The church's potential to influence is directly related to how it is positioned and what it illuminates. Has it ever occurred to you that maybe the reason some churches have more influence than others is that they are more intentional about putting Jesus in the spotlight? Maybe some churches have lost influence with their communities because they no longer focus on what attracts the hearts of people."

Oh, man.

Have at it, patrons.

*chuckles, puts on the free coffee, sets out the chairs, and awaits the conversation.*

Monday, October 05, 2009

There's Something To...

...President Obama's statements about either extending the school day or school year in an attempt to make public education more effective. Now, I'm not much for extending the school day if most of the nation's school days are like the ones in our community. See, they start at 8:45am and end around 4pm. The rest of the evening is eaten up by extracurriculars and/or homework. Sure, they could be a bit more efficient with that school day, but then again, so could every office I've ever heard about or been in. All work and no play blah blah blah.

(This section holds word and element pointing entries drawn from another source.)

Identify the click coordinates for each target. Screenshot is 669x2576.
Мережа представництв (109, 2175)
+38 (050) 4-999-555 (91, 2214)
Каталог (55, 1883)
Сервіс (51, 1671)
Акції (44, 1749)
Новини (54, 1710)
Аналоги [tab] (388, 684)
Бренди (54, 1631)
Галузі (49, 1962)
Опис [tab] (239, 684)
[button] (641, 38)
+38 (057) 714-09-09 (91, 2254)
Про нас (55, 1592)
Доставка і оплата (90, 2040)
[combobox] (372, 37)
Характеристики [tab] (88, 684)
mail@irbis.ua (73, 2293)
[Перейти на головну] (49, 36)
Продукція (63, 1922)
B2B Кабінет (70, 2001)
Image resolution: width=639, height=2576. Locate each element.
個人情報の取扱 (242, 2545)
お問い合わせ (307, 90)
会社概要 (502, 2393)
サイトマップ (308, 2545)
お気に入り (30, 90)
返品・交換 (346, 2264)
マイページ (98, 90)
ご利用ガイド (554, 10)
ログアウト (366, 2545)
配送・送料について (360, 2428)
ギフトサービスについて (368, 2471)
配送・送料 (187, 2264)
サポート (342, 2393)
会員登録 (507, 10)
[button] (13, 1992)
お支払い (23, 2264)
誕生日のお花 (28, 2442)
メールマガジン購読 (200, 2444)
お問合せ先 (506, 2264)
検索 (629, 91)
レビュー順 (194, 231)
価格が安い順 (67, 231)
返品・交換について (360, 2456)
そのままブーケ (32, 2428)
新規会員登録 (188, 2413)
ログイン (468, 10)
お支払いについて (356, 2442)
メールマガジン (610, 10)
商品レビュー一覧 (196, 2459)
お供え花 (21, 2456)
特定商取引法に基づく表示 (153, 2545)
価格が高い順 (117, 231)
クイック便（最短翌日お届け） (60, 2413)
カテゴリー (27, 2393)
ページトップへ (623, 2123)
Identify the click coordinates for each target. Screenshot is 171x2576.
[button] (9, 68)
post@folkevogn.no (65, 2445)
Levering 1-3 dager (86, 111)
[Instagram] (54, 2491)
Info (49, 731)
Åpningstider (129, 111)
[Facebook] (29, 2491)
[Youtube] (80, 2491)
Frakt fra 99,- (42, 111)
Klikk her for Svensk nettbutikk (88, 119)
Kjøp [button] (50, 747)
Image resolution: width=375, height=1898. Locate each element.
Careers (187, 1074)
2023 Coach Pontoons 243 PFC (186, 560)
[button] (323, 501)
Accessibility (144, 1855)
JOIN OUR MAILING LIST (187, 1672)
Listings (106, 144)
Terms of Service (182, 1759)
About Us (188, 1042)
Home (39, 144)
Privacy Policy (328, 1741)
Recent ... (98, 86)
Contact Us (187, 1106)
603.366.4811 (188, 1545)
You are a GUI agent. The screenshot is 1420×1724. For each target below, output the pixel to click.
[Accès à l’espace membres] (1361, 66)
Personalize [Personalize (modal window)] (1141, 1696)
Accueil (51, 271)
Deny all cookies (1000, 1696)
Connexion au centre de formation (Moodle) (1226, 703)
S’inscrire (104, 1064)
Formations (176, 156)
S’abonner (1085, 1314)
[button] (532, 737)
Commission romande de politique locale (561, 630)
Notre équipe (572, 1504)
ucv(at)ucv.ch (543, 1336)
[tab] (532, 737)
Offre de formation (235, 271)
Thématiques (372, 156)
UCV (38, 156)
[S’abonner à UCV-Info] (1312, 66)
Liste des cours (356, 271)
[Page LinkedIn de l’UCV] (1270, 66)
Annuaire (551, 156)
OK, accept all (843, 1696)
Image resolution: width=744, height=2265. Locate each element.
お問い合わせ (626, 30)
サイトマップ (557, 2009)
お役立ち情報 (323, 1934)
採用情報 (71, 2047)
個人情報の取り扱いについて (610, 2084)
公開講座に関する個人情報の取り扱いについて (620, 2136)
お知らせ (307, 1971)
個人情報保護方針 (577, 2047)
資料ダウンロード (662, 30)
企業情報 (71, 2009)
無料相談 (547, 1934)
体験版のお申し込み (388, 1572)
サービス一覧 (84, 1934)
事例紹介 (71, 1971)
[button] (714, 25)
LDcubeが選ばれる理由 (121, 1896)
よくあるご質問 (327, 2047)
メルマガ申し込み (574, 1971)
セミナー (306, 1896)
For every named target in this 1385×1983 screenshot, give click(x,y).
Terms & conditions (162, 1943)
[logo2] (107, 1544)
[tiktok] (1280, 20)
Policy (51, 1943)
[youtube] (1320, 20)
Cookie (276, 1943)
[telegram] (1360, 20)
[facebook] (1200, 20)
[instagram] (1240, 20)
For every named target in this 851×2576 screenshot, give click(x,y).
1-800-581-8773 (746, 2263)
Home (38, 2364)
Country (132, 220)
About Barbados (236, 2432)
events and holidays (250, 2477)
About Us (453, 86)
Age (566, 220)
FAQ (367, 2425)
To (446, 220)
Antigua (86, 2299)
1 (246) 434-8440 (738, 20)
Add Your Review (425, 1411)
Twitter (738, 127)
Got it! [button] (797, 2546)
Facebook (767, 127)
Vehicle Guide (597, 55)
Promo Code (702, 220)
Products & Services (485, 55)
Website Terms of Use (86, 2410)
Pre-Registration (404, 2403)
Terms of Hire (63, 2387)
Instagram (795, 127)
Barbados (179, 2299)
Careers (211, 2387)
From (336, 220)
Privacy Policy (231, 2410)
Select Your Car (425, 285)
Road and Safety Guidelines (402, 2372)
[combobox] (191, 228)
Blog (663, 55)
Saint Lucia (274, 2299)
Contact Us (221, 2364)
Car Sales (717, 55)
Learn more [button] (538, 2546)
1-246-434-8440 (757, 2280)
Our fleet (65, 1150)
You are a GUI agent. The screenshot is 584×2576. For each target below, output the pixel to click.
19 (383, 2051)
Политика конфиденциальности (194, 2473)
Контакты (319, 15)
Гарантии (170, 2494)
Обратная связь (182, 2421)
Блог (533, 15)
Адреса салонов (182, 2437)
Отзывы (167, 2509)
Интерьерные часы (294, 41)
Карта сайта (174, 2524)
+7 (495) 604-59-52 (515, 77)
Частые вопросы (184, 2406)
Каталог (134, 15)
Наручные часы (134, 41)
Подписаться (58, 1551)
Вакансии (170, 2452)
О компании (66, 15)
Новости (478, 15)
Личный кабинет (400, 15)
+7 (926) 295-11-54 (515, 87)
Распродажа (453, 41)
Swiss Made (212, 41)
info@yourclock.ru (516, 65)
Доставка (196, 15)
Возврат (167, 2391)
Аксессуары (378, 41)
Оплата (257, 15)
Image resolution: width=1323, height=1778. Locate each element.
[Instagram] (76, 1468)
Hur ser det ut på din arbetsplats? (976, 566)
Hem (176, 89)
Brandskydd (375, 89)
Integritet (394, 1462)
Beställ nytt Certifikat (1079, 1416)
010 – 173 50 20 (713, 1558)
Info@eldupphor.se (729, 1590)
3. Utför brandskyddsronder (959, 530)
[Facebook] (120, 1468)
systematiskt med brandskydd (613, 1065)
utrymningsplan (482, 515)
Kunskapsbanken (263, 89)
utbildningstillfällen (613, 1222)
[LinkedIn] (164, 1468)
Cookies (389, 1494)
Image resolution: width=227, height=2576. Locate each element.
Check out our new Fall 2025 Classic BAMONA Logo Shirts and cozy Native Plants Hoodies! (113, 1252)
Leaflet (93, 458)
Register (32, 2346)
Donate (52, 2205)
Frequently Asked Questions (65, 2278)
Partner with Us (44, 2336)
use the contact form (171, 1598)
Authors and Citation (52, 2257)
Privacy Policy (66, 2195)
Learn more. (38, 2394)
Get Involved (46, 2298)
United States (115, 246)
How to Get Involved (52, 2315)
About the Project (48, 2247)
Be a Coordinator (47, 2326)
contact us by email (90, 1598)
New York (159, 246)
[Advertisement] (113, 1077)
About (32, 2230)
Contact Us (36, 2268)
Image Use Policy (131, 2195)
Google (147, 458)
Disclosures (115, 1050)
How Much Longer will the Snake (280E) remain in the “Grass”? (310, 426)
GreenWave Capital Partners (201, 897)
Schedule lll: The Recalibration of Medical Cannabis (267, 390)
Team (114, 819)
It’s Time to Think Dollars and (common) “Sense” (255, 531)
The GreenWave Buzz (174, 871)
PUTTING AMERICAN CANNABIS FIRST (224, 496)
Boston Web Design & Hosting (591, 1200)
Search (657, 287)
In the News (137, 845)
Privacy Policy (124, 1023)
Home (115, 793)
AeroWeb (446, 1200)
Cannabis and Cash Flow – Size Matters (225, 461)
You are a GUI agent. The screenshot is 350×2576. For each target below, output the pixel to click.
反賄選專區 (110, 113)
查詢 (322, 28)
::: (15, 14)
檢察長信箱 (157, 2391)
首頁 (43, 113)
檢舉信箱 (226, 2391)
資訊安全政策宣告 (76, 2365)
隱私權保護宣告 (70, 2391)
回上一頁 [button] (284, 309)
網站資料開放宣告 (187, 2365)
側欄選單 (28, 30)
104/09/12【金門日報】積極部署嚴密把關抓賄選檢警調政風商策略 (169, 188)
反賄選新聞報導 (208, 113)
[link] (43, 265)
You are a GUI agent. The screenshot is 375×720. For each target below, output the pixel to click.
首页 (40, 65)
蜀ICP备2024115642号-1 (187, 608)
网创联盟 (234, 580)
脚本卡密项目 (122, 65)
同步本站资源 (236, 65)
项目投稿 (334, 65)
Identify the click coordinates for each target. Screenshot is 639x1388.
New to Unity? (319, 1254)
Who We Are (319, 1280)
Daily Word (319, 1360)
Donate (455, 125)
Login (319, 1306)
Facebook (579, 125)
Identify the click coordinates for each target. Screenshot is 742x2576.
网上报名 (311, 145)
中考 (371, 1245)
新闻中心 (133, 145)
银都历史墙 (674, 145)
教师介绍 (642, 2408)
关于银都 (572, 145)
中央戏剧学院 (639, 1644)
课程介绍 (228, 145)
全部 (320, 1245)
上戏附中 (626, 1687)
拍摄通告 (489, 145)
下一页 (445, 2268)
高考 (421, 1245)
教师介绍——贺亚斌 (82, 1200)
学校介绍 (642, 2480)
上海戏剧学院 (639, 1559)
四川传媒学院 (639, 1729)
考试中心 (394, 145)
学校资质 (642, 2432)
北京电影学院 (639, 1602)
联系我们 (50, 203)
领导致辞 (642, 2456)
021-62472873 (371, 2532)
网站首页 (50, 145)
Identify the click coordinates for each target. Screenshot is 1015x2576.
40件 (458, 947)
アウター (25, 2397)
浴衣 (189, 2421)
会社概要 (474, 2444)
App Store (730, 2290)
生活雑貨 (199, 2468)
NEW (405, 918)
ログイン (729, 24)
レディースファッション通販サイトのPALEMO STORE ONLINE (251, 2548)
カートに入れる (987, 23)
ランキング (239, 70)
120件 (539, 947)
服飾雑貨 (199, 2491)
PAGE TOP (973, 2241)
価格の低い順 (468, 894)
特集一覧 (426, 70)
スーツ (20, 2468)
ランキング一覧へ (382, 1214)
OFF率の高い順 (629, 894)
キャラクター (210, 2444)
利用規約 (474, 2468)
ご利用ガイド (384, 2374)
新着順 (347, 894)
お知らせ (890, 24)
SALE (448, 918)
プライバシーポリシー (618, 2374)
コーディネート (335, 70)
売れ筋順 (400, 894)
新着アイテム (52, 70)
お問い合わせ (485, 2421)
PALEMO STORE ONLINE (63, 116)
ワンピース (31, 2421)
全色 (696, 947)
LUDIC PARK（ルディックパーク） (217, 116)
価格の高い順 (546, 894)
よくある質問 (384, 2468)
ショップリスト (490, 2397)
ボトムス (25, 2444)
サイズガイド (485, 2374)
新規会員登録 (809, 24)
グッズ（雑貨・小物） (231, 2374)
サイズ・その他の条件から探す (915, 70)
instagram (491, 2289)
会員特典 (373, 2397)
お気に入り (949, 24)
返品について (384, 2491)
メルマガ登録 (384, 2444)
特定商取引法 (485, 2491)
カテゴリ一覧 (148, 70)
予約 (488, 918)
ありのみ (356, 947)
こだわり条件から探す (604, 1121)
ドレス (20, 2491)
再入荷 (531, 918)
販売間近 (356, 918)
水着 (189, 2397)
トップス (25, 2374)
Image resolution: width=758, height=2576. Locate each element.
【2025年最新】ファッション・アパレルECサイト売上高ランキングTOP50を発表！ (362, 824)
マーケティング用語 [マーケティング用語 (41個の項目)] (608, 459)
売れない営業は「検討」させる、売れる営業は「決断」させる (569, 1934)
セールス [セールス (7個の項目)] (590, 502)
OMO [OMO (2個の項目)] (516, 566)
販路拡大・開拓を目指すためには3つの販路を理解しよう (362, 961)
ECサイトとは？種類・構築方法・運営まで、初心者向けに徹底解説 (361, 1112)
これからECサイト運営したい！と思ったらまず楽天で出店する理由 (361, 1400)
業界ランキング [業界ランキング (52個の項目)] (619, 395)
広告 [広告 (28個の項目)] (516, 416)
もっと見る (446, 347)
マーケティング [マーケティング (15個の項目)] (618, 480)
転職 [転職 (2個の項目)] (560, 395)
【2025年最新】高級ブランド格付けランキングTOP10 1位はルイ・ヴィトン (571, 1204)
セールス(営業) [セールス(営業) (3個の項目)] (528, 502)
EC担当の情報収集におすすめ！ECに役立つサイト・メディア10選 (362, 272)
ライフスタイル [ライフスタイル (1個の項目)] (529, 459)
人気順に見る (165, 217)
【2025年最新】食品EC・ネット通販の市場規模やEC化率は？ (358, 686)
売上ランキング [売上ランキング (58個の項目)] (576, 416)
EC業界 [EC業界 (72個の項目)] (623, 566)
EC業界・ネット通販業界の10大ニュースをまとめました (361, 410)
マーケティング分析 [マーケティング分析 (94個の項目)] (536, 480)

I am for extending the school year by a few days and going to the "quarter system" like when I was in university. You'd start school the third week of September and roll through until mid-December. After nearly three weeks off after finals, you go from early January to mid-March. After those finals and a spring break of 10 days, you'd go from late March to early June...take finals and two weeks more off. That was more or less the school year. Me and several of my buddies went to summer school, which went from late June to mid-August...and then you'd get an entire month off.

Now, the reason I'm for this is that it's basically the same amount of school days divided up with longer breaks and based on a more accurate cultural reality than the current system (implemented when working the fields was a big player in the economy).

I'm sure there are drawbacks, too. My guess is that the biggest reason would be the simple one of resistance to change. You know, child-care schedules and work schedules and practices and vacations and all that.

Side comment: I don't believe the idea that people don't like "change." I hear people say all the time that "people don't like change." I think they do like change if the reasons for "change" are clearly communicated as well as how the "benefits" outweigh the "inconveniences." Case in point: If someone in the 1960's in the summer in Texas didn't have air-conditioning, and you told them that you could put a window unit in their home which would cool down a room where they could be more comfortable as well as a few health benefits, etc. Sure, there'll be an additional cost, namely financial, to your power bill. And maybe some nominal risk regarding fire hazards or what not. But, largely, a person living in the heat would like that change and be willing to make a few personal sacrifices for it.

Anyway, I've long been a propenent of "year-round" school (much like my little personal crusade for public transportation) and would love to hear the patronage weigh-in on the idea.

Frankly, I think we pretty much have year-round school anyway since coaches and sponsors and band directors have camps and tournaments and such that require our kids to be there.

And, even more frankly, there's not a chance anything like this will ever pass in Texas since the tourism industry lobby has enough sway with state legislators to move the school schedule to allow for more summer vacation (when most everybody I know heads to Colorado or north Florida for their vacations anyway).

Lastly, I have no idea what the teachers would think about it, which is ultimately who should have a majority voice in the discussion.

But I think it's a fun discussion to have, so, whaddya think, patrons?